China shields $1 trillion market
Opaque bidding laws, outright favoritism and other practices by China effectively bar foreign companies from winning public procurement contracts, a market equal to a fifth of the Chinese economy, a European business group said Wednesday.
A study by the European Union Chamber of Commerce in China adds to rising complaints from major trading partners that foreign companies are being treated unfairly in the huge and rapidly growing Chinese market. Public procurement is particularly important because government agencies play a major role in the economy, both as funders and arbiters of bids, the EU Chamber said.
In bidding on public contracts, "at every step of the process, you have flaws and difficulties and room for a non-equal playing field," chamber president Jacques de Boisseson said at a news conference. A European information technology executive cited in the study said the bidding process "can seem like pure protectionism and it's really frustrating."
Even after three decades of free-market reforms, the government and state-owned companies dominate vital parts of China's economy. The EU Chamber's study takes an expansive view of the state involvement, defining public procurement as encapsulating everything from infrastructure projects to some purchases by state companies and public institutions.
By that measure, the study estimates that China's public procurement totals $1 trillion, or 6.8 trillion yuan, a year - about 20 percent of the total economy.
In trying to win public contracts, foreign companies often have difficulty getting information on bid requirements, the study said, while practices outlined in laws and regulations are implemented unevenly, often to the favor of local firms.
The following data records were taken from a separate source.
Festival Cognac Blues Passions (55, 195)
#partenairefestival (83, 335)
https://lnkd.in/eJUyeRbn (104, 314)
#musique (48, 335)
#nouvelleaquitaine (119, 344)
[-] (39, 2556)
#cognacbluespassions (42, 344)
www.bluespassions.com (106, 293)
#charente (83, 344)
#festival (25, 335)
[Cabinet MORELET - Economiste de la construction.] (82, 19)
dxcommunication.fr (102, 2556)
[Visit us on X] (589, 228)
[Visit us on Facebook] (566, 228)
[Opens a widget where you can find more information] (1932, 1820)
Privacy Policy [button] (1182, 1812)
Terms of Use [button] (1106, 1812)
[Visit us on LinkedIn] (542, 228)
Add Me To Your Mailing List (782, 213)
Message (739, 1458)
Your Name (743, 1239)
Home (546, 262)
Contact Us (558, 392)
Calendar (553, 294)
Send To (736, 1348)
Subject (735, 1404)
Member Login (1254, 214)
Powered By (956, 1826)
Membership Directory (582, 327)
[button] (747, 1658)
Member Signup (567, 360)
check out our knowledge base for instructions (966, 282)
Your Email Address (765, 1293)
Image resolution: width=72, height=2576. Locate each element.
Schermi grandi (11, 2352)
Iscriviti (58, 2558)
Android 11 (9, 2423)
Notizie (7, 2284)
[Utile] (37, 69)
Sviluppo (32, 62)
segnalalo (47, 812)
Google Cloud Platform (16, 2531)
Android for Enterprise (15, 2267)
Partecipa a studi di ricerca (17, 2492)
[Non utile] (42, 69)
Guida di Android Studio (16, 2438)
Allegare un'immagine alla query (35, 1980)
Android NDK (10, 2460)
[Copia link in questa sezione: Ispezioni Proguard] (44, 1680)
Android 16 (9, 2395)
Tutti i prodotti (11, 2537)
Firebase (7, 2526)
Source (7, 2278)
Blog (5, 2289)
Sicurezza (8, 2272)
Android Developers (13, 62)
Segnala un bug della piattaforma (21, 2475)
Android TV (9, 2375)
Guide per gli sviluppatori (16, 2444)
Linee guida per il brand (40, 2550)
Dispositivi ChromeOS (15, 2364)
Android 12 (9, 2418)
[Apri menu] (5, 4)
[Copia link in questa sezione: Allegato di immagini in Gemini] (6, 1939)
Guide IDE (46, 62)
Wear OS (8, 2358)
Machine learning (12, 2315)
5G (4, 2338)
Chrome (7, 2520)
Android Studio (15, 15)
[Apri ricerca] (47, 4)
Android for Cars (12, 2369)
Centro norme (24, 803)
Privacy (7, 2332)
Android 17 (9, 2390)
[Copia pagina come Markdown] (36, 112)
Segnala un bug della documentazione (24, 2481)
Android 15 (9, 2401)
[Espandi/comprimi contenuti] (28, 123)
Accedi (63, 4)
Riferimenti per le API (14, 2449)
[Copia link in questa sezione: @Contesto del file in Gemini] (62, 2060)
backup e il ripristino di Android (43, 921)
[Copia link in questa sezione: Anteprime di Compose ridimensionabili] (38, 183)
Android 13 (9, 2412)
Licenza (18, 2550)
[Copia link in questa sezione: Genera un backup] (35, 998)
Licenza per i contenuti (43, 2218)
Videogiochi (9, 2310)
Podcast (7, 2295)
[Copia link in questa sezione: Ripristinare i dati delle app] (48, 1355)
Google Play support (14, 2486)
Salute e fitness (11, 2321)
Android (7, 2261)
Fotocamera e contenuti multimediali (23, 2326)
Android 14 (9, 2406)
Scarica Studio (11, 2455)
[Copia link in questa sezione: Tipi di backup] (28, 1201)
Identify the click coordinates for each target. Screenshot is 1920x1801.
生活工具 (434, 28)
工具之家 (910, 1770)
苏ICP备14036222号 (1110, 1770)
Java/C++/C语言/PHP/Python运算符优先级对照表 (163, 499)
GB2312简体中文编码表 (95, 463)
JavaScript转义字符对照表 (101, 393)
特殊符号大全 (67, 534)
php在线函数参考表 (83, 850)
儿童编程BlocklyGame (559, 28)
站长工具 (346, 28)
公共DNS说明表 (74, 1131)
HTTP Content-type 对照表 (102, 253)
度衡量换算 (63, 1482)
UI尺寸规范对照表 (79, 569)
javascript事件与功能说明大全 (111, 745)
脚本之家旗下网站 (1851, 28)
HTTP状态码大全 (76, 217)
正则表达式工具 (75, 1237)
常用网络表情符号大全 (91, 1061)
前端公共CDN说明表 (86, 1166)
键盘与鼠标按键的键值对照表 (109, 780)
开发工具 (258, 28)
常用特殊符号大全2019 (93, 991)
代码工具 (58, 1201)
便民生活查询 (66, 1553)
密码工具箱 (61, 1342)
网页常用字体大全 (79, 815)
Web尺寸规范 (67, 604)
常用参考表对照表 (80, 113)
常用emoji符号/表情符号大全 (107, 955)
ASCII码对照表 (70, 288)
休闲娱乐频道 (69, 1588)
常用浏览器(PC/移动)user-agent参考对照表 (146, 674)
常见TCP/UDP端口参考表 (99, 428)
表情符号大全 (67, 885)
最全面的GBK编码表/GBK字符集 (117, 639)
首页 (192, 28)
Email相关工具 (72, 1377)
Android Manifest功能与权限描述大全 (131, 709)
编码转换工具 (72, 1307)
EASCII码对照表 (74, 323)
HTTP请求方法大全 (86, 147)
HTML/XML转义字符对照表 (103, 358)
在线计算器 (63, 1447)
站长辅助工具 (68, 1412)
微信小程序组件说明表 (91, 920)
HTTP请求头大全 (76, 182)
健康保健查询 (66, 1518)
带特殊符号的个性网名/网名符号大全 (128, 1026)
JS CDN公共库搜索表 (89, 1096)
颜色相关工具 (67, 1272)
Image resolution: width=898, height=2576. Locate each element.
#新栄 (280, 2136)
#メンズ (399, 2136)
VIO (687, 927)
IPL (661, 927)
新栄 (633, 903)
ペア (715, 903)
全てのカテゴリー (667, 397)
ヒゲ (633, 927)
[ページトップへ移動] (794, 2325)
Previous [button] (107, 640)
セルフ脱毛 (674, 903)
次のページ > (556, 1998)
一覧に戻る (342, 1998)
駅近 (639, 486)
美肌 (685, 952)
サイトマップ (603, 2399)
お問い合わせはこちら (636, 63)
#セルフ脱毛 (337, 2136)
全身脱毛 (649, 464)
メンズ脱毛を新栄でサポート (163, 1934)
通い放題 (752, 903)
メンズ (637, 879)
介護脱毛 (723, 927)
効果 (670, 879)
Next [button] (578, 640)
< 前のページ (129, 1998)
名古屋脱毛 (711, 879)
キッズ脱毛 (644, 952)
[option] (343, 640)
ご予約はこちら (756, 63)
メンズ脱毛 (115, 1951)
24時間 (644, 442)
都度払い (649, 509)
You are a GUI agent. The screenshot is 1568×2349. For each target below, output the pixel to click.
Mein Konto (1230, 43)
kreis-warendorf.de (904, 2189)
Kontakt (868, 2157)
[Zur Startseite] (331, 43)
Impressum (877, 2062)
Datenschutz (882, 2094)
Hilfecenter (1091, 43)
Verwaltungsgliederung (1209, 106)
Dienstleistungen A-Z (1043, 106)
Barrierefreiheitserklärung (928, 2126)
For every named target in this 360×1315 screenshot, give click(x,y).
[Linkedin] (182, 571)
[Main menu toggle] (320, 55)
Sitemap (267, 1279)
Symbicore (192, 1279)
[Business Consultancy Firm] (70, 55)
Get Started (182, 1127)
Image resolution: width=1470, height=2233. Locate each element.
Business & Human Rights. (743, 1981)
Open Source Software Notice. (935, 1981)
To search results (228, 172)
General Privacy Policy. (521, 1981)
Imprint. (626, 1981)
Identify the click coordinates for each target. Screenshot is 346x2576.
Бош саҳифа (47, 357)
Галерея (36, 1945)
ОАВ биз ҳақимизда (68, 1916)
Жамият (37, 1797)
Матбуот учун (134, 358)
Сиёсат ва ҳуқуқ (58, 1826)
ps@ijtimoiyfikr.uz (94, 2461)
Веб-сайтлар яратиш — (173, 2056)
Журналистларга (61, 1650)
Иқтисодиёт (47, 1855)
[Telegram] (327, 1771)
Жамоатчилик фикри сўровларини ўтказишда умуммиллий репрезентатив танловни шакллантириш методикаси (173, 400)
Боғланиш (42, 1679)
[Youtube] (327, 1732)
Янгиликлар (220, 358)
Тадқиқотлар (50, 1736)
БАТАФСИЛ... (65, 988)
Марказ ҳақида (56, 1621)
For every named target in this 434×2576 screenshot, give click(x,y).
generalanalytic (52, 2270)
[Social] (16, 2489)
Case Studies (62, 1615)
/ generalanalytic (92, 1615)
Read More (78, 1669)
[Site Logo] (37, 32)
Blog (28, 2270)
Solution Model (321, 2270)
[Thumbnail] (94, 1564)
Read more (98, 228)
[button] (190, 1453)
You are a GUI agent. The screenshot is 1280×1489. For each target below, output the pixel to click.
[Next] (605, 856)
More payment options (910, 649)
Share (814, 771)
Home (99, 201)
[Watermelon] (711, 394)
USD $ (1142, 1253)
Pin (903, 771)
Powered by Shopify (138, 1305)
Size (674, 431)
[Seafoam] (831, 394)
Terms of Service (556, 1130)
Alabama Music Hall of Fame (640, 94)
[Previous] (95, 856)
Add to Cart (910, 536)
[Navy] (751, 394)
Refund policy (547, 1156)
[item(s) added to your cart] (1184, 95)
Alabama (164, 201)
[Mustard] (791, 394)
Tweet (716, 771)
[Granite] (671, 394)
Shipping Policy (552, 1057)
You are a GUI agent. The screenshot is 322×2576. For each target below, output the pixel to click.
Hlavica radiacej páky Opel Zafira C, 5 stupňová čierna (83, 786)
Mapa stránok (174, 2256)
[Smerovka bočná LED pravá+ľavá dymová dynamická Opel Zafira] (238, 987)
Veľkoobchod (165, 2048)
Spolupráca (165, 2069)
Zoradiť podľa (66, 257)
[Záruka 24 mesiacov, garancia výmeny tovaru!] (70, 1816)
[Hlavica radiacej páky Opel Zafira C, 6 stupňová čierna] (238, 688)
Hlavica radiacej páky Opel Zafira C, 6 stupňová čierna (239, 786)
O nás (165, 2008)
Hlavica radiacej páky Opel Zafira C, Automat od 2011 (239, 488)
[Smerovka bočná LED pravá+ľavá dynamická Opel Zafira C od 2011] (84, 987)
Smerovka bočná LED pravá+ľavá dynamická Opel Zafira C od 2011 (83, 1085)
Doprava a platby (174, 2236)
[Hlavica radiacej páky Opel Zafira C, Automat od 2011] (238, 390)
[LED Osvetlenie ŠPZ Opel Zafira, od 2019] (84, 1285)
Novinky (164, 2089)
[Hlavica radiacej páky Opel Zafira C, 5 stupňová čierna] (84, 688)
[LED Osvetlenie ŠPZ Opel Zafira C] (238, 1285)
Public procurement has become one of several prominent irritants in China's relations with trading partners in recent years as the size of the Chinese market soared while developed economies tottered. The authoritarian government has used potential access to the growing market as leverage, crafting policies to persuade multinational companies to turn over technology and open up more factories and research facilities.
Preferences given to domestic companies through government procurement and policies have drawn complaints from major multinationals and the U.S., Japanese and European governments.
Washington filed a case in the World Trade Organization last year challenging subsidies China gives clean-energy makers that the complaint says allows them to sell solar and wind power equipment at unfairly low prices.
In an example cited by the EU Chamber study, wind turbine manufacturers face rules requiring that 70 percent of wind farm equipment had to be made locally - a requirement some local governments interpreted so strictly that Chinese manufacturers from other provinces were sometimes excluded.